A vez e a voz dos garis !
por Ana Alencar
Passamos por ele todos os dias, quase o trombamos. Ele está nas ruas, nas praças, parques, avenidas, na porta da nossa casa mas, não o vemos.
Ele recolhe a sujeira que deixamos pelo chão. Ele varre a nossa falta de educação social e ambiental. Ele recolhe os restos do nosso consumo desenfreado. Ele, o homem invisível, é, como muitos o chamam, o lixeiro, o gari.
É comum ser dito para as crianças que, se elas não estudarem, serão lixeiros, a pior das profissões mas, para exercê-la, é preciso passar por provas escritas e de condicionamento físico. Hoje, para ser um lixeiro, um gari , é preciso ter coragem para correr riscos com produtos tóxicos e cortantes, descartados indevidamente e, estar preparado para não ser visto pela sociedade que os descarta (tanto o lixo quanto o próprio lixeiro).
O homem invisível cansou e resolveu mostrar sua cara nas ruas que todos os dias ele limpa. Decidiu ir à luta por condições mais dignas e justas de trabalho.
Esse homem quer ser visto e valorizado pela sociedade que dá mais valor ao lixo que ele recolhe, do que a ele.

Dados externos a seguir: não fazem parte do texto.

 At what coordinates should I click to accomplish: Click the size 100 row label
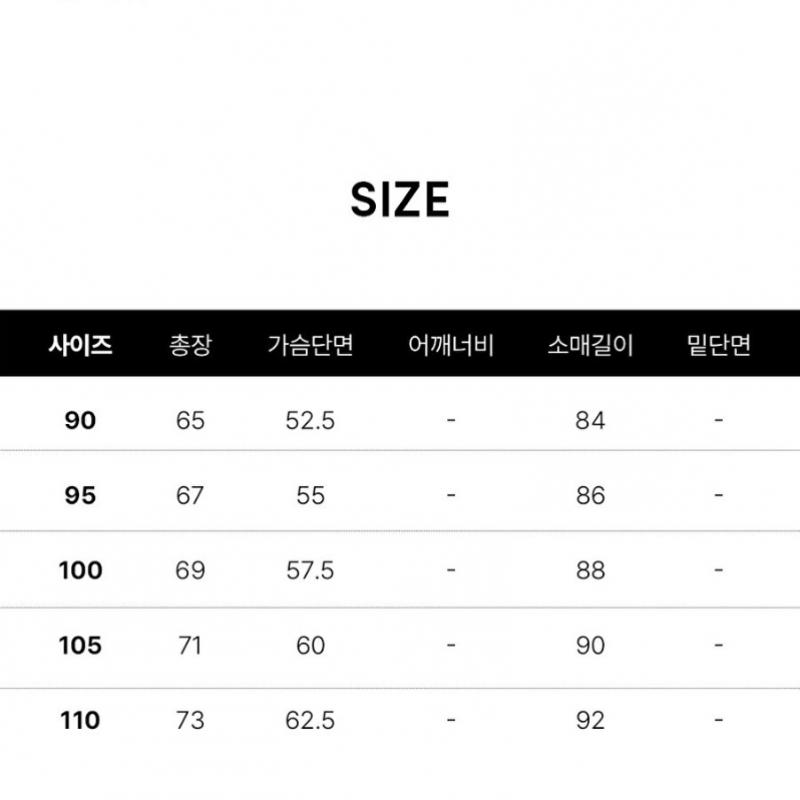pos(80,570)
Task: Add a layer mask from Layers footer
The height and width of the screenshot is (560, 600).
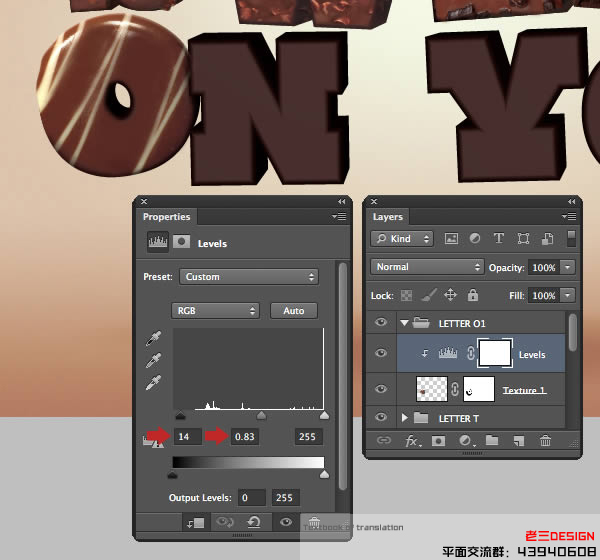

O homem invisível mostrou sua face, e ela é bonita, limpa, digna. Ele soltou sua voz, e ela é firme, forte, justa.
Para ser visto, esse homem que poucos vêem, precisou colocar-se à frente do amontoado de entulho e restos do nosso consumismo, do nosso descaso, da nossa cegueira social e ambiental, deixando para trás, tudo aquilo que ele recolhe dignamente todos os dias, sob o sol ou sob a chuva.
Um determinado governador de estado, recrimina a voz do homem invisível na sua luta, enquanto arremessa, ao longe, restos da fruta que acabou de comer. Onde caiu? Quem limpará a sua sujeira? Ahhh, o lixeiro ! Mas ele está em greve ! Como assim? Ele não pode! Demita-o imediatamente por justa causa!
E, com toda sua arrogância e hipocrisia, após ter sido filmado em seu crime, esse governador se auto aplica a multa determinada pela lei que ele mesmo assinou. Mas, ele continua não vendo e nem ouvindo o homem invisível…
Dizem que sua luta é política mas, todas as lutas não são políticas? Sendo política ou não, esse homem que agora se mostra, fala, grita, exige, quer ser visto, ouvido, valorizado, mais do que o lixo que ele recolhe.
Ele, o lixeiro, o gari, hoje tem cara, voz e dignidade.
Hoje, ninguém mais pode dizer que não o vê !
Ana Alencar é professora do sistema municipal de ensino básico do Município de São Paulo, membro do corpo de redação do Portal Ambiente Legal e poetisa.